What are the disadvantages of ProWritingAid?
The disadvantage of ProWritingAid vs. Grammarly is that its plagiarism checker isn't part of the Premium plan, but accessed by credits purchased separately. However, these credits are very affordable.
Pricing - ProWritingAid vs. Grammarly
Both ProWritingAid and Grammarly offer a Free plan. Though I recommend trying either tool on its Free plan, if you want to get any major value out it, you need to upgrade to a Premium subscription.
A ProWritingAid Premium plan is $10/month. The cost is billed annually, ie, you'd pay $120 for a full year of access. You can test the Premium version before committing to the $120 payment. Once you sign up for a Premium plan, you have a 14-day refund guarantee.
You can try the tool on a full manuscript, with every feature available. Two weeks should be more than enough time to test it. If you don't love it, you can cancel the subscription and get all your money back.
Unlike the Grammarly version, the ProWritingAid plagiarism checker comes an additional cost, starting at $10 for 10 checks. However, team features - like a shared style guide and team analytics - do not come at an additional cost on ProWritingAid, while they do for Grammarly.
A Grammarly Premium plan is $12/month. If you happen to be purchasing Grammarly for a team, you'd need a Business account, which is $15/month per team member.
What is the difference between ProWritingAid Free and Premium?
On a ProWritingAid Free plan, you have a document-length limit of 500 words, plus a rephrase limit of 10 per day. Though the Free plan will give you access to grammar, spelling, and punctuation checks, it won't give you stylistic suggestions.

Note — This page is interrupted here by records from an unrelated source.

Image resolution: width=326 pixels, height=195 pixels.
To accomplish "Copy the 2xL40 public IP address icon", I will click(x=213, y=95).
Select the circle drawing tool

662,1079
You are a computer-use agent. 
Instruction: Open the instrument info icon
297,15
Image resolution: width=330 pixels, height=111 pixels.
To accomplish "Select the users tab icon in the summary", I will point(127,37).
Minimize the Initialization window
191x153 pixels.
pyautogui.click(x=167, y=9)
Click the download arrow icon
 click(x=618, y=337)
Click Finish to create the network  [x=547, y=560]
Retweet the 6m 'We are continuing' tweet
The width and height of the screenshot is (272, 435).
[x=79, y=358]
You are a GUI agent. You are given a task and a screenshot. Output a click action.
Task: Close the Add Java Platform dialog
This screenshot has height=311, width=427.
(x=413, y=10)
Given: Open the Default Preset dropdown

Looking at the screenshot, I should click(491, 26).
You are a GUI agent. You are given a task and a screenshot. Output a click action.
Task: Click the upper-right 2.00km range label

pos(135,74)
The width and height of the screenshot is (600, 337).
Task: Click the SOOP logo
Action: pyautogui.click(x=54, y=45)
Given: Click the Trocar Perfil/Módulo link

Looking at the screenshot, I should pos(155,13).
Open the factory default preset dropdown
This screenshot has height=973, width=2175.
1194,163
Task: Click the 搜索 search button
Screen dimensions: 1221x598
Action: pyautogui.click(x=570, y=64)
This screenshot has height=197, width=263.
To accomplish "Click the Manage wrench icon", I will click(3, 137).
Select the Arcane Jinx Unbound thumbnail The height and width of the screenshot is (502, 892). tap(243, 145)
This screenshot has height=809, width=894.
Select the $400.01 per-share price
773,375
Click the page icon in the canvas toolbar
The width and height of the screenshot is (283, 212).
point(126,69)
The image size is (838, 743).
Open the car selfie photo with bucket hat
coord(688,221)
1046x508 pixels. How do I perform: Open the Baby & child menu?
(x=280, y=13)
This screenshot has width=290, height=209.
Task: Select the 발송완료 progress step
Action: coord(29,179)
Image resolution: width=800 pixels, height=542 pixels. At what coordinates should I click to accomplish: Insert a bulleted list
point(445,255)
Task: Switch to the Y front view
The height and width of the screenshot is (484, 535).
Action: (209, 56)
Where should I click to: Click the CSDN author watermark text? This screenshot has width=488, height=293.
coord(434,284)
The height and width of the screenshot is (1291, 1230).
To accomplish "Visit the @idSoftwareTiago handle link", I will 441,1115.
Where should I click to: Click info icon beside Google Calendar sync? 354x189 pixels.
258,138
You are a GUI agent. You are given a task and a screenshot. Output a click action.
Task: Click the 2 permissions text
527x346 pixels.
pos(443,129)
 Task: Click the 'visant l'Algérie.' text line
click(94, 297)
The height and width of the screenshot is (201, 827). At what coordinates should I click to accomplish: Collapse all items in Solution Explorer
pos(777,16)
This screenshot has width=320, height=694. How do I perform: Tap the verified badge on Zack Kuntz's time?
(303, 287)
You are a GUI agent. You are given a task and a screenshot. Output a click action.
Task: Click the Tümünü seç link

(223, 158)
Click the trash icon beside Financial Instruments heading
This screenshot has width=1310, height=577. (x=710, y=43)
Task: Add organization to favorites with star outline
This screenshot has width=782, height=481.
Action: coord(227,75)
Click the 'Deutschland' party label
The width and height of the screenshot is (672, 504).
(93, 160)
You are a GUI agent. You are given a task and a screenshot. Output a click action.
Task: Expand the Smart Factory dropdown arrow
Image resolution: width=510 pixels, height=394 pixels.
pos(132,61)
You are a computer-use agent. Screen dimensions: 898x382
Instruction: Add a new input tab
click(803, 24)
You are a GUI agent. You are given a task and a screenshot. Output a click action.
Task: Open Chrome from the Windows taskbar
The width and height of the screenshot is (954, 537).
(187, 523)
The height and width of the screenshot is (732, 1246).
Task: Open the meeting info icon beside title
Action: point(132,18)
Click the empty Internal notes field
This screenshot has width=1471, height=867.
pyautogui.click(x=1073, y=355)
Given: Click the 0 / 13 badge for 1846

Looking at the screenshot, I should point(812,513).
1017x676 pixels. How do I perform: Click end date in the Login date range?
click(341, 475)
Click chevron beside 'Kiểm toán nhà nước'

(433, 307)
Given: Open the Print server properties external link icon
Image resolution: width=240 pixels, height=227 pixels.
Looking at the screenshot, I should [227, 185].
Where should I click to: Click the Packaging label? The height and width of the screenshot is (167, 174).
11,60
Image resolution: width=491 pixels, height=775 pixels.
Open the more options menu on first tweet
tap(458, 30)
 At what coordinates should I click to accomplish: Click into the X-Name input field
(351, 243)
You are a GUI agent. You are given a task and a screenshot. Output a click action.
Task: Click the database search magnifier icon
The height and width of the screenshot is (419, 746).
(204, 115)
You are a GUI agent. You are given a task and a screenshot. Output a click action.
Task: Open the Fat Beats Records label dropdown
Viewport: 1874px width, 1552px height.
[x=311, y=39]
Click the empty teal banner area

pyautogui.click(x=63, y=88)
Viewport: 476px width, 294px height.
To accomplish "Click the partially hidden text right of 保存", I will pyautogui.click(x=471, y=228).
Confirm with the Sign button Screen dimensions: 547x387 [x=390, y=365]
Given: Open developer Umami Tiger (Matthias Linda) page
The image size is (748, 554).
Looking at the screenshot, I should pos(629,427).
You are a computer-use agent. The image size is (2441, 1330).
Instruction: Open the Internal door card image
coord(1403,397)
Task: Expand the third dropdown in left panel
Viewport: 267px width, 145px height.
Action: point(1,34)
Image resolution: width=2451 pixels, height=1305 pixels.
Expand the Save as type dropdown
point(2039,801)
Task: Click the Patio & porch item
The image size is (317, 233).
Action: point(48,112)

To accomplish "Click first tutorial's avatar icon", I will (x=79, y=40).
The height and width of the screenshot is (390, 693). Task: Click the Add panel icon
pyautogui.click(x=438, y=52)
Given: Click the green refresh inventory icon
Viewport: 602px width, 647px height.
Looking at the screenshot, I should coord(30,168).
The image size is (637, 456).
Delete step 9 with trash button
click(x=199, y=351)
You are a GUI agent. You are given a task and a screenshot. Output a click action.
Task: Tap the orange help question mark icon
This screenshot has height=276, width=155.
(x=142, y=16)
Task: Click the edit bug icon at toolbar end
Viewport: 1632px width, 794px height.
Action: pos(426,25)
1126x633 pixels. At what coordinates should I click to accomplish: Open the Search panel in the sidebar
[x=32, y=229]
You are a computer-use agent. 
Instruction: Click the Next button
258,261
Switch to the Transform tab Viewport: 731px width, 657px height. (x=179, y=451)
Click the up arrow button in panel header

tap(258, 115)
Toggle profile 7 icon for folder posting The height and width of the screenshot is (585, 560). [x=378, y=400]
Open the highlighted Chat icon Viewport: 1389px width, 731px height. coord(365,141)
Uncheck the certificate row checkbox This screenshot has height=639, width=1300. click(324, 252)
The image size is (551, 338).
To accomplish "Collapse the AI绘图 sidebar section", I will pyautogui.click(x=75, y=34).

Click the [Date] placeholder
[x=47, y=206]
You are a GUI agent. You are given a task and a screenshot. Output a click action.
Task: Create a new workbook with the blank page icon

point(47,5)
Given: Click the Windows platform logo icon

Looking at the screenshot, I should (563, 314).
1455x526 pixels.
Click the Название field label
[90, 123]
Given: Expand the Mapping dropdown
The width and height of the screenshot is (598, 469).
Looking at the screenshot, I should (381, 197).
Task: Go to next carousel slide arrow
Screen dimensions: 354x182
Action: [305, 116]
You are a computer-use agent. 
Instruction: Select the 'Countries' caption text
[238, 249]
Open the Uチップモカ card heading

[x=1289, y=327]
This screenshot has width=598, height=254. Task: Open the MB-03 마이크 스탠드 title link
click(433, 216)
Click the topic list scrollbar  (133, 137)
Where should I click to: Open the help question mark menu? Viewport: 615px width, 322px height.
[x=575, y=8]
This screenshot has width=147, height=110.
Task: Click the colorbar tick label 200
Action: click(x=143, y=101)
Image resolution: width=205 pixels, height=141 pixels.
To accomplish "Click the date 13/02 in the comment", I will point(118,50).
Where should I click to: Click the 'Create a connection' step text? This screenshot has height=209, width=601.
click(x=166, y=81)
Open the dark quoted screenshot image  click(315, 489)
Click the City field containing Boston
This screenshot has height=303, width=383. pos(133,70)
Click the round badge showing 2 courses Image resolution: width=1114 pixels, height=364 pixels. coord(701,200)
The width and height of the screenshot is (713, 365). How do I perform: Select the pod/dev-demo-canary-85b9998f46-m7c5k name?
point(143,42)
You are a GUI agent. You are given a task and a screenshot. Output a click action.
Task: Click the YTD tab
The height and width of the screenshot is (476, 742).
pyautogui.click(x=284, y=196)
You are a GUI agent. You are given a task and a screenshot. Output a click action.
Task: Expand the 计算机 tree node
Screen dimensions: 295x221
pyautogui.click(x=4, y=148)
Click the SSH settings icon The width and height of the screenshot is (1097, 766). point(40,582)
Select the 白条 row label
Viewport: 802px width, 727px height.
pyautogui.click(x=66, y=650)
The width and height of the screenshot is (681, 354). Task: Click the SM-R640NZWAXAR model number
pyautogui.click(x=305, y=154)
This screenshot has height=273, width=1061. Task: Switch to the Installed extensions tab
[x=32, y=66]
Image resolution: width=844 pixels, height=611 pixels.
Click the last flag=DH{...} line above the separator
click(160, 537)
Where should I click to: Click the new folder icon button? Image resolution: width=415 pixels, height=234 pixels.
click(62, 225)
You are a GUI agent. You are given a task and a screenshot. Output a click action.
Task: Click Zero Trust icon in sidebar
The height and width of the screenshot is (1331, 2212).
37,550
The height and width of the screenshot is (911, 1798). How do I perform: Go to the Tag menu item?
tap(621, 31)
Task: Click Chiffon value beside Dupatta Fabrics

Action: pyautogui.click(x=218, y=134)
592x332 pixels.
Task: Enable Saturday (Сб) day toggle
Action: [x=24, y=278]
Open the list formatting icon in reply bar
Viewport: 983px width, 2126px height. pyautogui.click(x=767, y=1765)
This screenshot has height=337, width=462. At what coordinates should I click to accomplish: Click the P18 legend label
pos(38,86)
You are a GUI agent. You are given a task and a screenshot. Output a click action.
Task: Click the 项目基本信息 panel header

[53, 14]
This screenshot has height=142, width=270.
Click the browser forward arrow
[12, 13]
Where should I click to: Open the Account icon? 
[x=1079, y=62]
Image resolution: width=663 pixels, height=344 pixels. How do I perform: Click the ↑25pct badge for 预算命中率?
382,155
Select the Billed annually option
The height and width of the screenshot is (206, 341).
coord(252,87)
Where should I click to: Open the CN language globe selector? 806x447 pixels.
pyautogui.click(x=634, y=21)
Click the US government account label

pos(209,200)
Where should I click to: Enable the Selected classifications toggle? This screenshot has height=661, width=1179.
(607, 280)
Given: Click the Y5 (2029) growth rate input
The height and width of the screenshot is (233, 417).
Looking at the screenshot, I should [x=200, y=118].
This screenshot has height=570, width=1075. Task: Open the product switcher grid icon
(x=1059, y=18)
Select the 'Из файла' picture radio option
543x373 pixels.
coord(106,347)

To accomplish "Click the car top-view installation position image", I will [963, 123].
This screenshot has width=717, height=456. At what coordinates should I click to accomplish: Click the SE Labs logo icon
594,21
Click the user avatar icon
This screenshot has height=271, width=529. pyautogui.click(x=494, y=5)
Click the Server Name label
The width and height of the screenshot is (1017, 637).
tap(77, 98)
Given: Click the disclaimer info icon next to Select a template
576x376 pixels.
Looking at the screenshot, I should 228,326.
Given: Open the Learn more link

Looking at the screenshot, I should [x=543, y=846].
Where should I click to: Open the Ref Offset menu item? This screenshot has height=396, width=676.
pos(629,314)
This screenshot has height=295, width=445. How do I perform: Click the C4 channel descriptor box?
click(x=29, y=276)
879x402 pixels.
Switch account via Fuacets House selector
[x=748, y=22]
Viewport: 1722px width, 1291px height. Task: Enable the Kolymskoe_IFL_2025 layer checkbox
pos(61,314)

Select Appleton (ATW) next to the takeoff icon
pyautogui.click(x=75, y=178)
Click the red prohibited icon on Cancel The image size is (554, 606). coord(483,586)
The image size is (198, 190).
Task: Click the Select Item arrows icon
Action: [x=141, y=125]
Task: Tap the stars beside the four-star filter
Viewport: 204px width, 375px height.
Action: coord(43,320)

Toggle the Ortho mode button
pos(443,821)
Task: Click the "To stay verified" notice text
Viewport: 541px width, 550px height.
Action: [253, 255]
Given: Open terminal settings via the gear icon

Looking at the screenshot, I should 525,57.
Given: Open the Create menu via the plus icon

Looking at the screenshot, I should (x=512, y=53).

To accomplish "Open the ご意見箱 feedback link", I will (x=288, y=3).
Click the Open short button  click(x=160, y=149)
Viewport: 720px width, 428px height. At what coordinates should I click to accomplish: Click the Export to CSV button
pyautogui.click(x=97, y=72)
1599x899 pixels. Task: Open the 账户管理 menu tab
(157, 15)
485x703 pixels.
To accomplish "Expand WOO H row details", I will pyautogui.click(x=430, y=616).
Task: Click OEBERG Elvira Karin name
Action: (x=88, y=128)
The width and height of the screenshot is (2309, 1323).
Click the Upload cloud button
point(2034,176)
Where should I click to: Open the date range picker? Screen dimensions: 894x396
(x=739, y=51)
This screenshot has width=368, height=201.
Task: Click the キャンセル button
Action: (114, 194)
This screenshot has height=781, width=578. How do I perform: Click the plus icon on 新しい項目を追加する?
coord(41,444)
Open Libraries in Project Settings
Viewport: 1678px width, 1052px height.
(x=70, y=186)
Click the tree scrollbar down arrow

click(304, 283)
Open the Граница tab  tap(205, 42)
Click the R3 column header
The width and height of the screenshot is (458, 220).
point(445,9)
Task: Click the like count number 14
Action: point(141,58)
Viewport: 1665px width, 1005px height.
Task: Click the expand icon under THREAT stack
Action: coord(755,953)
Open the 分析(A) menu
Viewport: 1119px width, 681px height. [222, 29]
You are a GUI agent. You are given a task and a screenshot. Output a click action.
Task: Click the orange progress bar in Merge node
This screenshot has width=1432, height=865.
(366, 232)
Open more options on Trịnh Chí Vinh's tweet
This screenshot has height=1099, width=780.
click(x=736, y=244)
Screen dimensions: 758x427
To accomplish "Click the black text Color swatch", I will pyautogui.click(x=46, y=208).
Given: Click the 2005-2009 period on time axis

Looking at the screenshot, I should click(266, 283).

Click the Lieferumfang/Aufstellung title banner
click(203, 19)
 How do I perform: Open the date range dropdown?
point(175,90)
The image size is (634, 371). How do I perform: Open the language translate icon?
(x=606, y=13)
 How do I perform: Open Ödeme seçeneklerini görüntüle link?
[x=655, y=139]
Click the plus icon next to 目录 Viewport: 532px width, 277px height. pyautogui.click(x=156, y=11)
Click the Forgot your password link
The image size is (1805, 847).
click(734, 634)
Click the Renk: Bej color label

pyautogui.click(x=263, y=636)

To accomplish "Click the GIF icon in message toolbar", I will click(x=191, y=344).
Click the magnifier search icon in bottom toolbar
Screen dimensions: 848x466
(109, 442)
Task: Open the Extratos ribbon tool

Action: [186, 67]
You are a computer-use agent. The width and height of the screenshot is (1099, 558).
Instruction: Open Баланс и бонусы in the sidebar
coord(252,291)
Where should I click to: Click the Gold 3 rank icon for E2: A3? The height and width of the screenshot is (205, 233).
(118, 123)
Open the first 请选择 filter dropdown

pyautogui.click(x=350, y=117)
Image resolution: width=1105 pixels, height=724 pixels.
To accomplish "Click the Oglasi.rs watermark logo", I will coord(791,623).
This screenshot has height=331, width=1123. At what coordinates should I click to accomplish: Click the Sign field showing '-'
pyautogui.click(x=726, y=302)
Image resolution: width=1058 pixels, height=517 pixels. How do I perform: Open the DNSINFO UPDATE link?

Is ProWritingAid worth it?
Yes, ProWritingAid is worth the cost of $10/month. It can save you a lot time during the self-editing process. For instance, manually checking a long document for repeat phrases can take several hours, if not more. For just $10/month, you can get back all those hours.
Which writing aid is best?
If you are a fiction writer, ProWritingAid is preferable to Grammarly because of its lack of word-count restrictions and its fiction-writing style suggestions. If you're not a novelist, feature-wise, both writing aids are very similar, though ProWritingAid is slightly cheaper.